**DATA IN THIS EXERCISE:**

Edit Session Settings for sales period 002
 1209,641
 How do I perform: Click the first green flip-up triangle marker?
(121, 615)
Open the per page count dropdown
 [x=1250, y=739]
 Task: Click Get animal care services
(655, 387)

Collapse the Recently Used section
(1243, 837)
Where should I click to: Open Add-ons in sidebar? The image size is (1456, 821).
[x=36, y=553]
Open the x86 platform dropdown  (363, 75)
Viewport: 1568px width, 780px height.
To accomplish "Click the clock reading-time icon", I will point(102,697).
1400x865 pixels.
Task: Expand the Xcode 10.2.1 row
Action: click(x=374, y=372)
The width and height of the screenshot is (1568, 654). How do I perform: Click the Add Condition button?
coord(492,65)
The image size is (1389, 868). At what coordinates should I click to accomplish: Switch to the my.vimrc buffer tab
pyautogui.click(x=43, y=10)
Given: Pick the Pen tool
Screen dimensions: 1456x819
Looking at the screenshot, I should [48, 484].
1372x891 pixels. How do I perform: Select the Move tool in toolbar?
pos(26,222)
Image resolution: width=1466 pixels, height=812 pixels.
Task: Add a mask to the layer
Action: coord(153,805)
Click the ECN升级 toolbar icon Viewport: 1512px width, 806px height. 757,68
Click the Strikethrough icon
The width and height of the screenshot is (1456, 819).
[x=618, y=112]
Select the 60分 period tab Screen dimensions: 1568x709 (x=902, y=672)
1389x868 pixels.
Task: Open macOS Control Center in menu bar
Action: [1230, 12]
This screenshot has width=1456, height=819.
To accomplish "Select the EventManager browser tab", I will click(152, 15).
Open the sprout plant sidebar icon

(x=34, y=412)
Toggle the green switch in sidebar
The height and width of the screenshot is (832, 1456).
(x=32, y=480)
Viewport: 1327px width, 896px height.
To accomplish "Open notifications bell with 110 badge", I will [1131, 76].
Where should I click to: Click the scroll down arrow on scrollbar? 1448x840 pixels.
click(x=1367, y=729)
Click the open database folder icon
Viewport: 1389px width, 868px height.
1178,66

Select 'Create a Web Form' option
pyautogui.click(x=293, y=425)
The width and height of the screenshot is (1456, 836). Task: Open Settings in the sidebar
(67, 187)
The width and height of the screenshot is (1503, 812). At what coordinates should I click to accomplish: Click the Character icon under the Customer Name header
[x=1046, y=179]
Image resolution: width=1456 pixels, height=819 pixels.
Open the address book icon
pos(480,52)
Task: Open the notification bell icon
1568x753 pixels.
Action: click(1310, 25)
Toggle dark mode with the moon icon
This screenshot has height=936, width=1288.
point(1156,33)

**AIM OF THE TASK:**
Each line above that contains the word "bell" should be returned.

**TASK ANSWER:**
To accomplish "Open notifications bell with 110 badge", I will [1131, 76].
Task: Open the notification bell icon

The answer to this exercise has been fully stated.